▶ [PROVIDED INFORMATION]:
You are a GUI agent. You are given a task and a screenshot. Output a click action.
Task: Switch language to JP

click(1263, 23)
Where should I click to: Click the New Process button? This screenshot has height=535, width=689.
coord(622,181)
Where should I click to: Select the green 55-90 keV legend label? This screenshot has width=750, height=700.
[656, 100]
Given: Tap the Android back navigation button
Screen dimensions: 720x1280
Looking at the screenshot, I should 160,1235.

* * *

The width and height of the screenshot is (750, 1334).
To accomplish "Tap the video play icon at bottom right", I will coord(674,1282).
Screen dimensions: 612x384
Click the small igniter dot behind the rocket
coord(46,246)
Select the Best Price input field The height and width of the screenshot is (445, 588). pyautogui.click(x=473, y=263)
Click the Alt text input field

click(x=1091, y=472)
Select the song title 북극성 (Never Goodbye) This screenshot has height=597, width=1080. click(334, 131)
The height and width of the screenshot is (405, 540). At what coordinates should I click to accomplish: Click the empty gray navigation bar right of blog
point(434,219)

▶ [WORK ITEM]: Of the lines above, extract only those from the line with "Click the Alt text input field" to the line with "Select the song", both included, exactly as written.

▶ [RESULT OF THE TASK]:
Click the Alt text input field

click(x=1091, y=472)
Select the song title 북극성 (Never Goodbye) This screenshot has height=597, width=1080. click(334, 131)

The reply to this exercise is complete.